Specific detection of released single mTORC1. (a) mTORC1, an intracellular protein complex consisting of mTOR, Raptor, and other components is specifically captured to the anti-mTOR functionalized surface. Although the surface is blocked with BSA, some large molecules can still bind to the surface nonspecifically and be imaged by PSM. (b) Representative differential images showing the dynamic binding and unbinding of single-protein complexes. Scale bar, 3 μm. The bright spot and the dark spot in the image indicate the molecule hitting or leaving the surface, respectively. The total number of captured molecules (N_cap) in a measurement is defined by N_cap = N_on – N_off. (c) Integration of the differential images for 1 s. The arrows mark the position of the captured molecules. The left and right panels show the result of using an anti-mTOR surface and BSA surface, respectively. Scale bar, 3 μm. (d) The numbers of captured molecules on an anti-mTOR surface and BSA surface.
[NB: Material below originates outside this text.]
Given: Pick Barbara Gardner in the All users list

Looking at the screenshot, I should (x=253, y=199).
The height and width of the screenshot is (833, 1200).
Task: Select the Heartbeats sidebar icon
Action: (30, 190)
Each data point is obtained from an individual measurement; n = 28 (on 9 chips) and 31 (on 10 chips) for the anti-mTOR and BSA groups, respectively. For each measurement, the cell confluence is random, and the detection time ranges from 30 s to 2 min. (e) The positive correlation between N_cap and N_on. (f) Capture ratio (R_cap = N_cap/N_on) is used to describe the binding ability, with anti-mTOR showing a significantly higher ratio than BSA. **P < 0.01. The data are fitted with a normal distribution (solid curves). (g) Representative mass distribution curves of released molecules (top) and captured molecules (bottom) for anti-mTOR and BSA surfaces.